Red Ribbon Week
Celebrate Red Ribbon Week with Your Child!
During
the week of October 22-26, your child will be celebrating Red
Ribbon Week at Madison Elementary. Here is some information
for you to better understand the purpose and importance of Red Ribbon
Week.
In class your child will be discussing the importance of making
good choices, what peer pressure is, factual information about certain
drugs, alcohol, and tobacco, and how they can say “NO”
to drugs in an assertive manner. All of these activities will be
age appropriate for your child. In order for the students to get
the most of the week and to bring the learning process full circle
we want to include you.

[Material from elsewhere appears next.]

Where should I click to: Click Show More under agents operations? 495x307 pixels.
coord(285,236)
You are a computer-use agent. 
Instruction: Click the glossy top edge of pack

If you have any questions or would like
further information please feel free to contact the school counselor,
Kimberly Pappas, at 310-798-8623 or kpappas@rbusd.org.
The themes for the week are:
- Mon 22 - Team Up Against Drugs - Wear your
favorite team jersey
- Tue 23 - Hugs Not Drugs! - Bring your favorite
stuffed animal to school AND Drug Free The Healthy
Way To Be - bring a healthy and appropriate snack to
school
- Wed 24 - Turn Your Back to Drugs - Wear clothes
backwards.
- Thu 25 - Put Drugs to Sleep - Wear your P.J.s.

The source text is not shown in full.